##### Text block

It's been a while since I've posted an update, not much has happened but I've decided to keep a rolling checklist of unanswered questions.


I'd like to be able to heat the cabin both on the road and while still plugged in like Nissan's LEAF, how can this be done?
How do I keep components clean, dry, and weatherproof both from above and below?
What do I need for gauges?
What are my options for LED and high efficiency lighting?
I like daisy chain style BMS but not the price that comes with them, can I save some money by soldering my own or should I consider another form of BMS?
I'd like to have engine braking, can this be done?
What do I need to do to keep 12v accessory functionality?
How cold can my batteries get without harm and what can I use for insulation?

I've begun restoration work and started a thread on fiatspider.com for that portion of this project.


----------



## zeroexcelcior (Aug 2, 2011)

Updates: Slight progress on restoration; some questions answered, more questions to ask.

##########

Task A:
How would the forum post's sentence "What are my options for LED and high efficiency lighting?" read in Spanish?
The forum post and the records come from separate, unrelated sources.

##### Record list

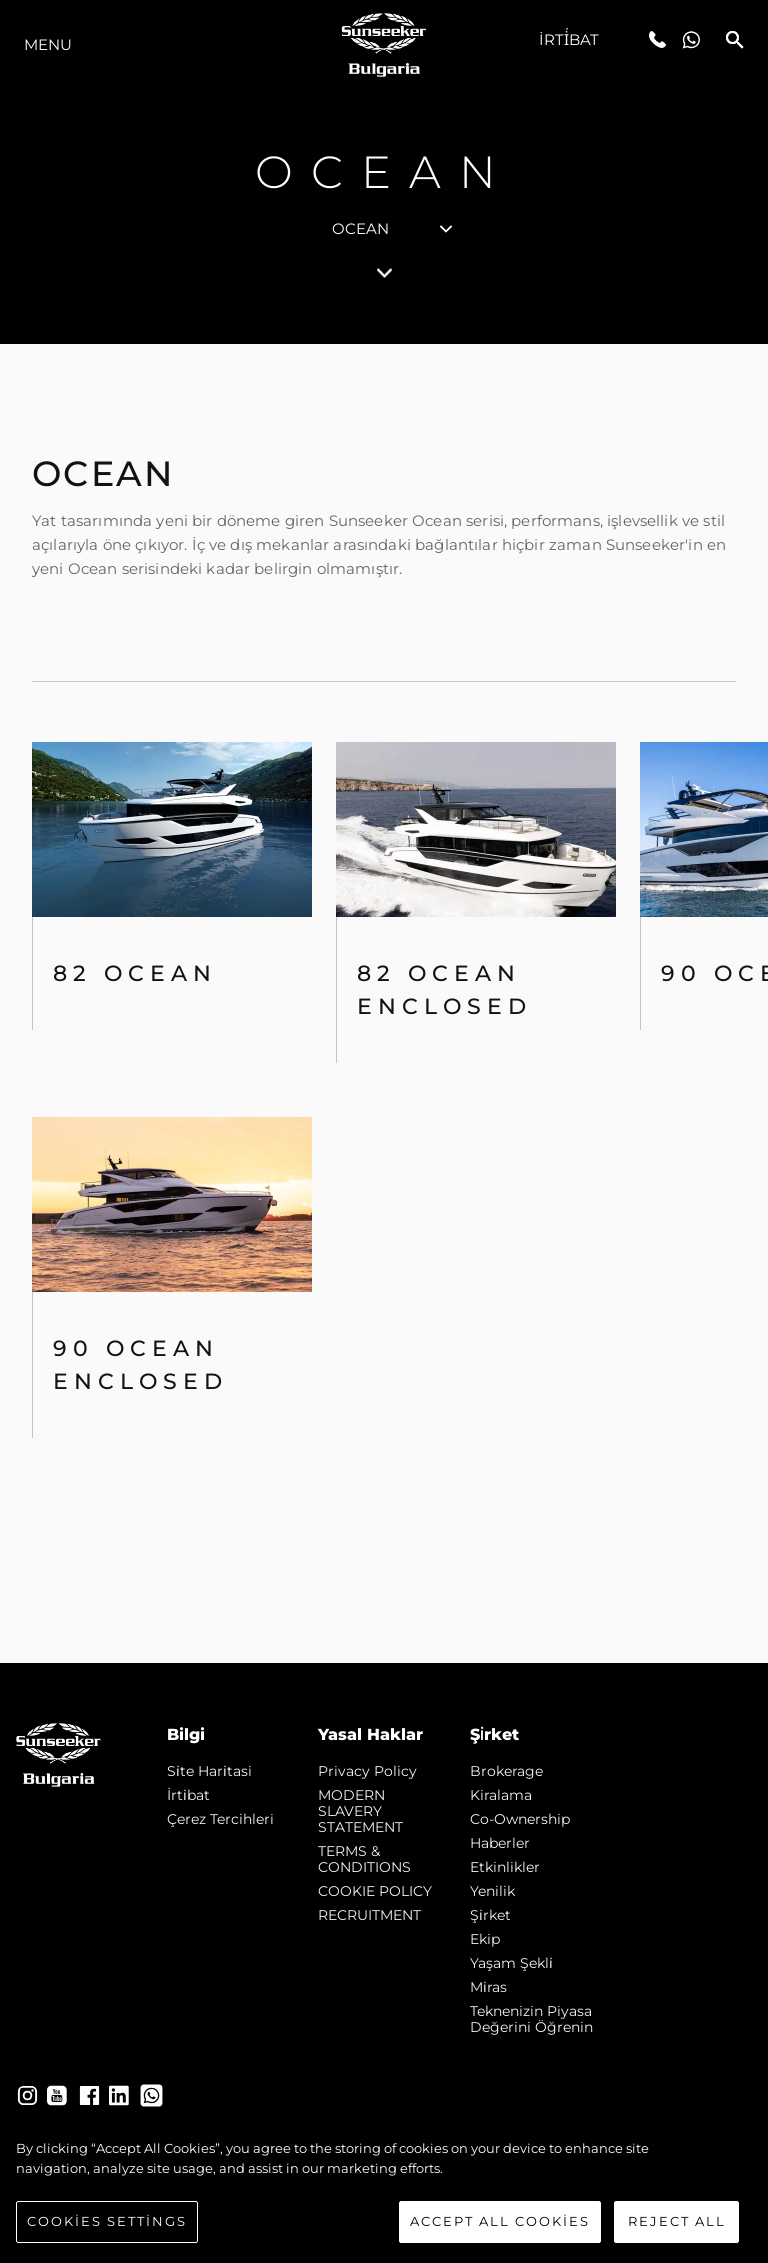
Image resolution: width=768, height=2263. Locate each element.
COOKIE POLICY (375, 1891)
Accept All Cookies (500, 2221)
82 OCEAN (135, 973)
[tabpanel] (384, 1003)
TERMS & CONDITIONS (364, 1859)
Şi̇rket (490, 1915)
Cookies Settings (107, 2221)
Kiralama (501, 1795)
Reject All (677, 2221)
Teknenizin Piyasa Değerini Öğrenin (531, 2019)
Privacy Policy (367, 1771)
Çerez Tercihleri (220, 1819)
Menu (48, 44)
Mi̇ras (488, 1987)
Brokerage (506, 1771)
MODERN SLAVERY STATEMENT (360, 1811)
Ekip (485, 1939)
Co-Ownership (520, 1819)
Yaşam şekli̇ (511, 1963)
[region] (384, 2191)
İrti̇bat (569, 39)
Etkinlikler (505, 1867)
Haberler (500, 1843)
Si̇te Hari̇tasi (209, 1771)
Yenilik (492, 1891)
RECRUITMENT (369, 1915)
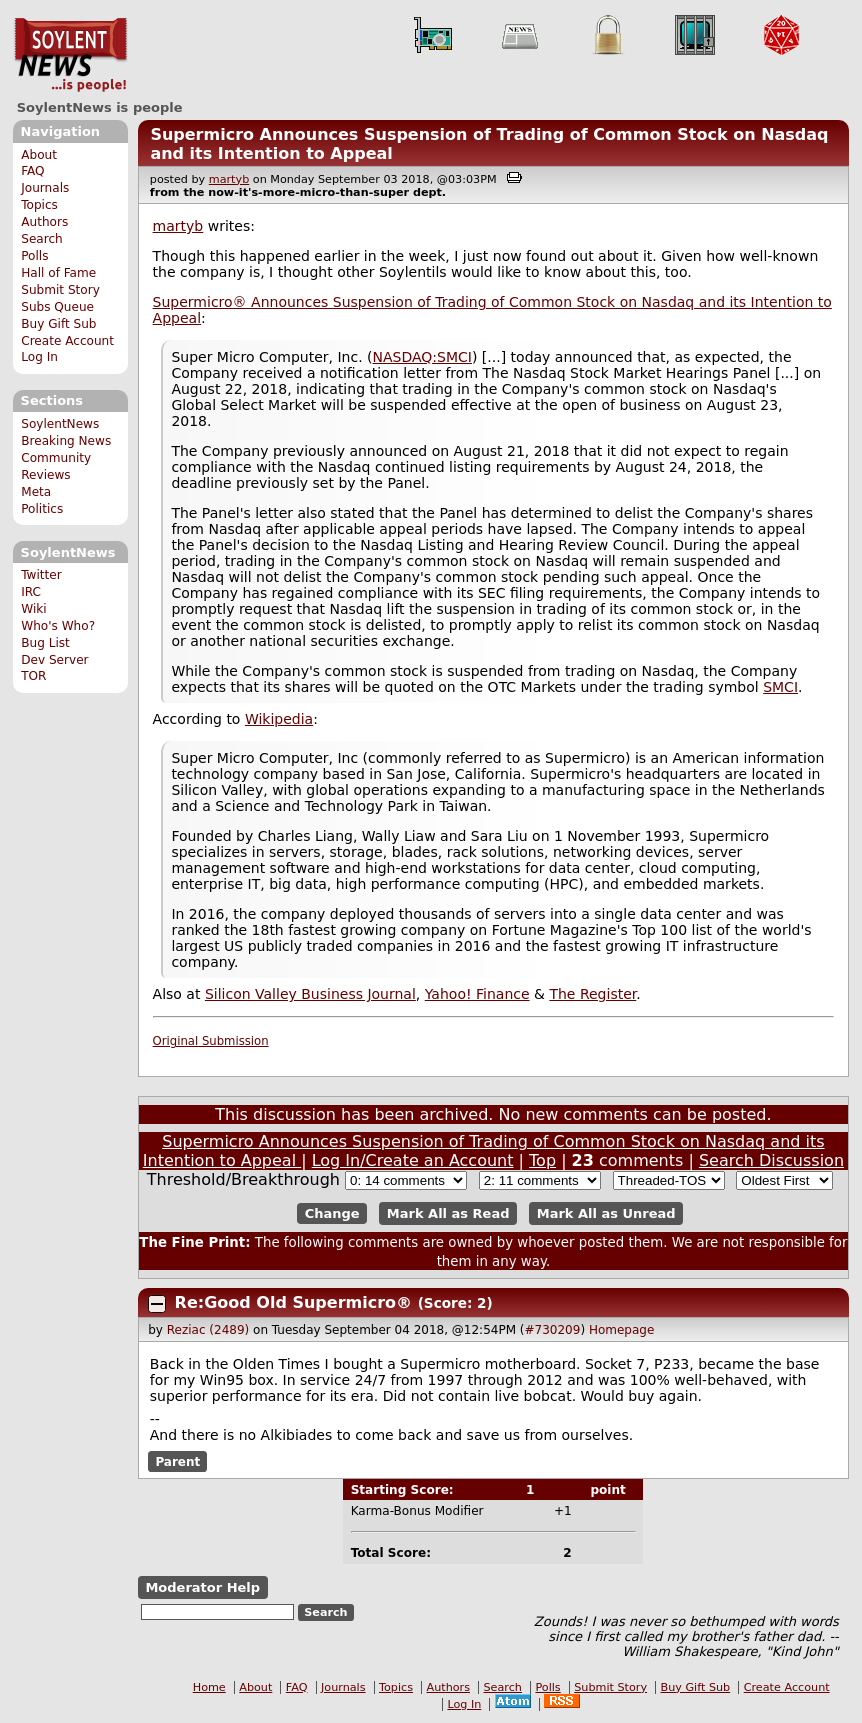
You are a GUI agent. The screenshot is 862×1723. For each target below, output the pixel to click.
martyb (229, 179)
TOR (33, 676)
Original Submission (211, 1041)
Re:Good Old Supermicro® (296, 1302)
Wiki (33, 609)
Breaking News (66, 441)
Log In (39, 357)
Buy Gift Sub (58, 324)
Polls (34, 256)
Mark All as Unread (606, 1213)
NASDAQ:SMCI (422, 357)
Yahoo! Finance (477, 994)
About (39, 155)
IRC (31, 592)
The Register (592, 994)
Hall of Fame (58, 273)
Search (42, 239)
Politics (42, 509)
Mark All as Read (448, 1213)
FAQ (32, 171)
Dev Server (54, 660)
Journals (45, 188)
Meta (36, 492)
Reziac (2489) (208, 1330)
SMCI (780, 687)
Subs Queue (57, 307)
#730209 (553, 1330)
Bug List (45, 643)
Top (542, 1160)
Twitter (41, 575)
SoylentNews (70, 55)
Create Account (67, 341)
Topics (39, 205)
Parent (177, 1461)
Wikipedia (279, 719)
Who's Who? (58, 626)
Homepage (621, 1330)
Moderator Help (202, 1587)
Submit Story (60, 290)
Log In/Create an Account (413, 1160)
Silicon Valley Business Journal (310, 994)
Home (209, 1687)
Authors (44, 222)
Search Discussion (771, 1160)
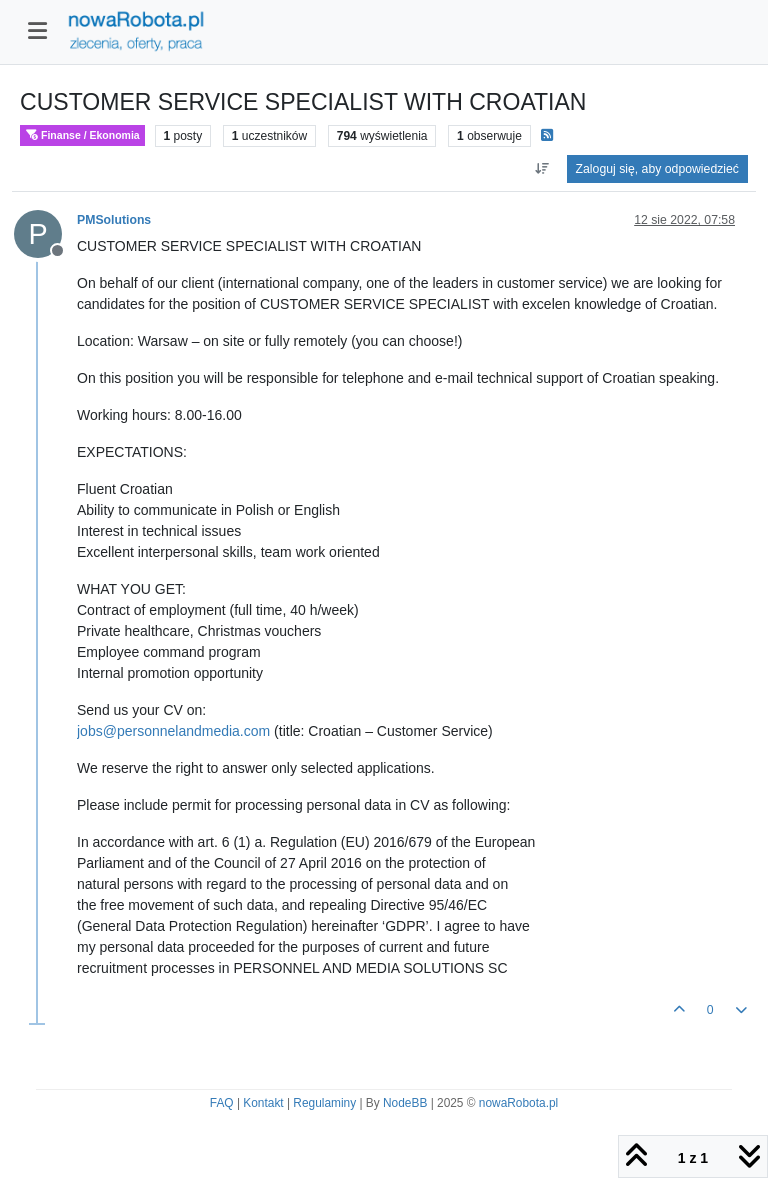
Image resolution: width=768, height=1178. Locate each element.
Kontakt (263, 1103)
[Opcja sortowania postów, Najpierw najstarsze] (541, 169)
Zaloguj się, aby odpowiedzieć (657, 169)
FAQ (222, 1103)
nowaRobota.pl (518, 1103)
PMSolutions (114, 220)
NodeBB (405, 1103)
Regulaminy (324, 1103)
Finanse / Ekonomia (82, 135)
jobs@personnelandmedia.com (173, 731)
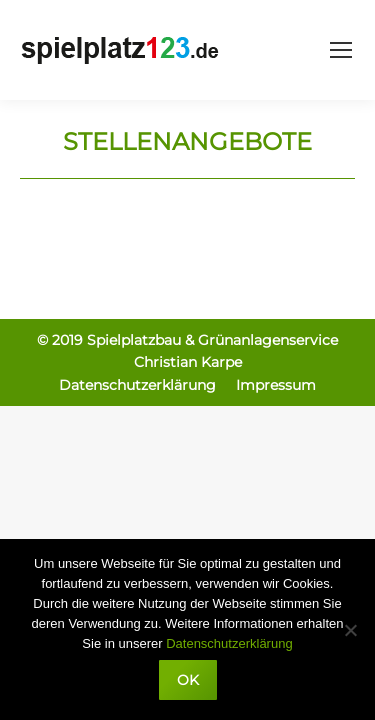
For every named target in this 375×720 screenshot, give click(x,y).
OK (188, 680)
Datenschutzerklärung (229, 643)
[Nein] (350, 630)
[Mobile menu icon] (341, 50)
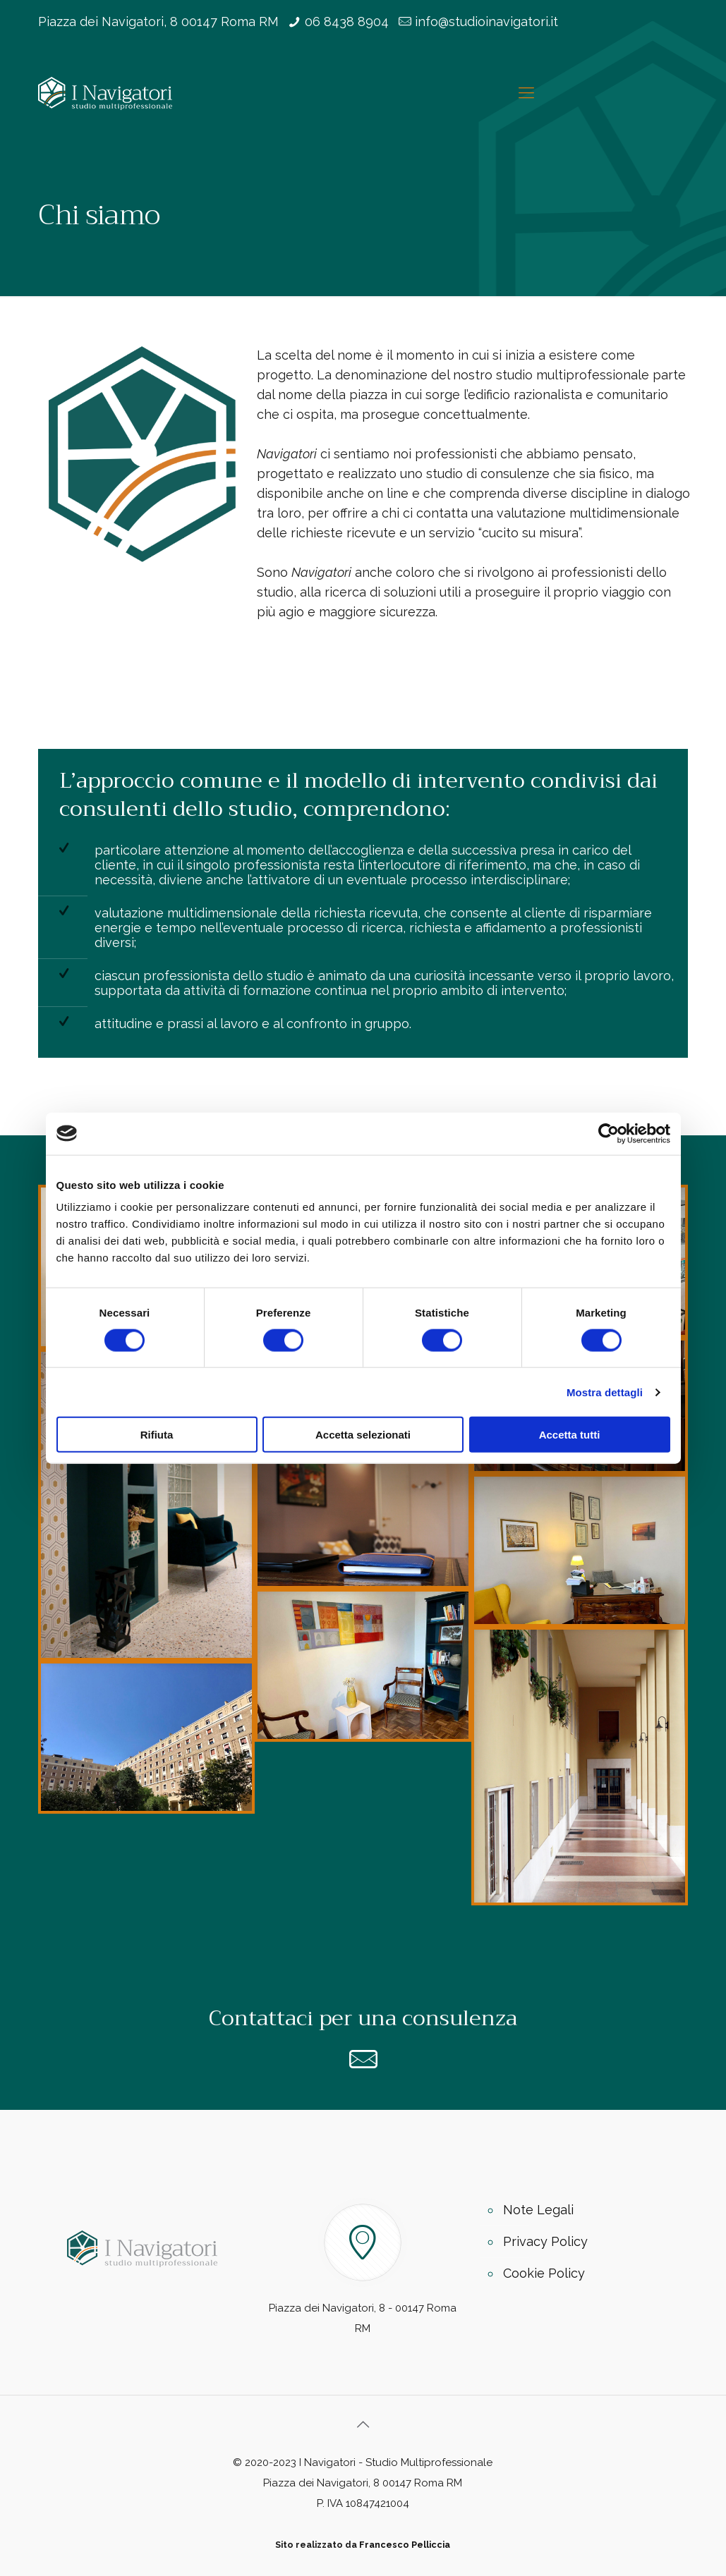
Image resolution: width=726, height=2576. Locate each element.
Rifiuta (157, 1435)
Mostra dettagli (605, 1392)
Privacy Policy (545, 2241)
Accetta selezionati (363, 1435)
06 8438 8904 (347, 21)
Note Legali (538, 2209)
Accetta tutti (569, 1435)
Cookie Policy (544, 2273)
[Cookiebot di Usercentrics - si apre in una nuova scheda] (608, 1133)
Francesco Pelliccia (404, 2544)
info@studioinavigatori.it (486, 21)
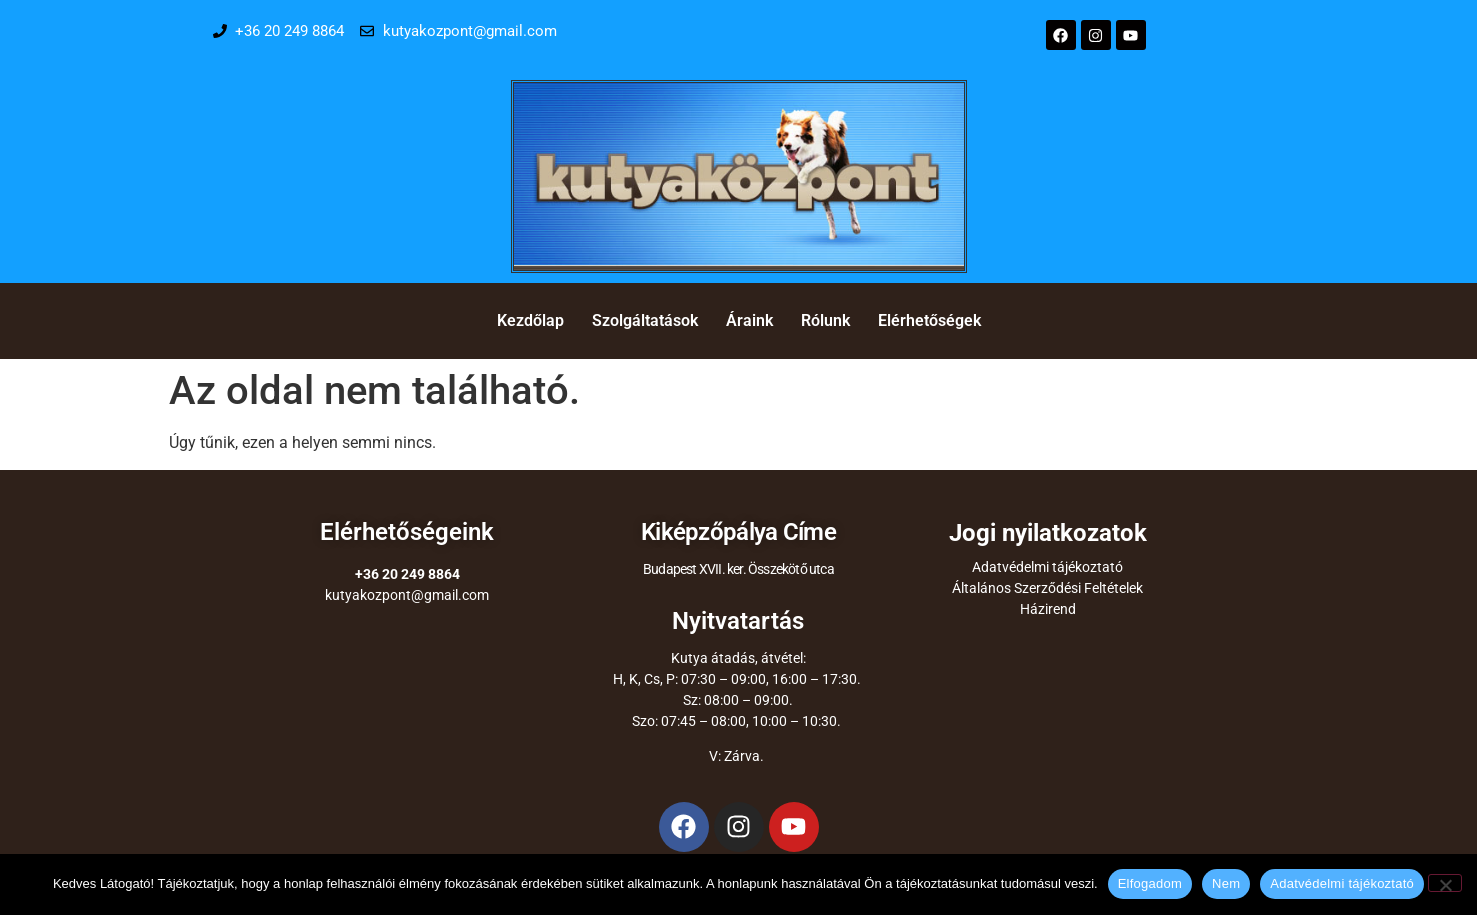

##########

Task B:
Can you write out the records from the line with "Cookie Policy (544, 2273)" through the end of the records, including both ends, with the pictures left out?

Exercise answer A:
¿Cuáles son mis opciones de iluminación LED y de alta eficiencia?

Exercise answer B:
Cookie Policy (544, 2273)
[Cookiebot di Usercentrics - si apre in una nuova scheda] (608, 1133)
Francesco Pelliccia (404, 2544)
info@studioinavigatori.it (486, 21)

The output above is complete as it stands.